It’s Always Been the Anglers

Vance McCullough

 

Samoset was the native American who first greeted a group of miserable, shivering religious outcasts from Europe who had landed on the coast of what is now Massachusetts with the intention to establish a colony. They landed during a New England winter and wondered if they would make it to spring.

One day in March, the tall, long-haired Samoset, wearing only a loin cloth, walked into their camp and spoke, “Welcome! Welcome! Englishmen!”

The year was 1620 and the colonists were amazed that Samoset spoke English. ‘Where had he, a nearly naked native in the wilds of North America, learned the language?’

It turns out that Samoset had picked up the language from fishermen who had come to North America to hunt for cod. While the unknown fishers will never be named, it is little surprise that hunters of one stripe or other were the first to explore a ‘hidden’ region of the world long before those who sought fame and fortune.
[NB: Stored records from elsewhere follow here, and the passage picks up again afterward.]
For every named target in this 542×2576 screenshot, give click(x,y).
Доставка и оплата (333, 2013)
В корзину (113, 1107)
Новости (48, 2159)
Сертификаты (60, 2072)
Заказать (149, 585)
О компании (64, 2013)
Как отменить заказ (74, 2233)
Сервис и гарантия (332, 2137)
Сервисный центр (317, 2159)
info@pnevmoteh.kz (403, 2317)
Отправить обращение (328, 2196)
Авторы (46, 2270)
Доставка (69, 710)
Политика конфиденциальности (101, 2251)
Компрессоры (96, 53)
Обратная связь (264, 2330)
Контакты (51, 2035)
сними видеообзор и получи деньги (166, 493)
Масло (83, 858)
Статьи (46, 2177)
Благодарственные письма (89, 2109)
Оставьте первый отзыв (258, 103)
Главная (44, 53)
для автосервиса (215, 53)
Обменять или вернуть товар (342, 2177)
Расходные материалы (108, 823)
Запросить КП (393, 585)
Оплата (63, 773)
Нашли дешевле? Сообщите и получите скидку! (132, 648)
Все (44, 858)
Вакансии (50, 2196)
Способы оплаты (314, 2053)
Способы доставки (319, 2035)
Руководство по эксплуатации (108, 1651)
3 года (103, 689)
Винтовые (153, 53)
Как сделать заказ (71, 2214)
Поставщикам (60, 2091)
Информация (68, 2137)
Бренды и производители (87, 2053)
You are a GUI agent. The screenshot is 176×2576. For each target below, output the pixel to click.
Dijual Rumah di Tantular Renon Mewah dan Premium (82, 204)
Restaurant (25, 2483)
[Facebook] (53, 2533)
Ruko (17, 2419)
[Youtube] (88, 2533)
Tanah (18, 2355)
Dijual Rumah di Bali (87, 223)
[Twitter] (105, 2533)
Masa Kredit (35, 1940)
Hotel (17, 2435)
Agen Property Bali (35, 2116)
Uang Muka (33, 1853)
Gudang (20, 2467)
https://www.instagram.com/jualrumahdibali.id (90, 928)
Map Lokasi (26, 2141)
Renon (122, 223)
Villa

It has always been man’s quest to feed his belly and his family that has pushed him to extremes unrivalled by others. Sometimes the pursuits are fatal, but so too, is starvation.

Engraving depicts Native American Samoset (1590 – 1653), from the Wompanoag tribe, as he visits the Pilgrims in Plymouth Colony, Massachusetts, March 1621. Samoset, the first native to meet the colonists, was able to speak some English and famously introduced them to Squanto, who knew more English and was able to provide much needed assistance to them. (Photo by Stock Montage/Getty Images)

 

Samoset’s tribe, the Wampanoag, descended from the first people to cross the Bearing Land Bridge out of Asia and into the ‘New World’ roughly 14,000 years ago. Ice sheets receding, intrepid hunters pressed on as glaciers calved chunks of ice the size of houses into the ocean. Only the brave moved forward. Only the lucky survived.

And so it has always been that hunters are the first to see new lands, the first to make contact with those who live there. They are the original explorers.

Today, we have options for feeding ourselves that don’t involve exploration, but those foods just stuff the body, often with low quality calories. As we have solved the challenges of caloric deficit, we are realizing another deep need, the need to feed our souls. Modern hunters and anglers are in search of the thread that binds us to our past as much as anything else. After all, our ancestors risked everything to reach our shores from afar, physically. While they might humbly say that they were simply doing what they had to do and living each day as it came to them, it’s important that we reach back through time to shake their hands and honor their efforts – and the DNA they passed on to a lucky handful of us.

Today I give thanks for my sporting heritage and the explorer DNA I have been blessed to carry and pass on to my children, and the freedom to enjoy this aspect of my personality in the United States of America.